Deconstructing the Database, Propagation Networks, and Tuple Spaces

October 19, 2020

I enjoyed Rich Hickey’s talk on deconstructing the database, whereby he shows an unbundling of the concerns of transaction processing and durable storage from the concerns of a query engine, of live indexing, and of caching. Rather than have all concerns integrated in one server process for database management, the transaction processor is a separate service, the transactor, and durable storage of data segments/blocks is also a separate service with a key-value-store interface. See the screenshot below, which links to the full one-hour talk.

Slide of Datomic architecture, from Rich Hickey's talk, Deconstructing the Database.
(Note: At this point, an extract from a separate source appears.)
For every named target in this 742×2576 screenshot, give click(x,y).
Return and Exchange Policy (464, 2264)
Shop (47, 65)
The Datomic architecture is well-suited for read-heavy workloads. If all server nodes bundled all database functionality, then any node could process transactions, and thus scale writes, but then one has to address the complexity of distributed transactions. In the Datomic model, there is a single transactor, but there may be several reader processes, each of which has a local cache of the shared durable storage.

The shared durable storage also simplifies things, because although this architecture is not shared-memory, it also doesn’t go as far as shared-nothing. It is more akin to shared-disk, as if all reader nodes were connected to an attached RAID. Given that this shared storage is treated as a key-value store, the implementation is flexible: a supercomputing center’s shared project filesystem, AWS S3, Postgres, DynamoDB, whatever.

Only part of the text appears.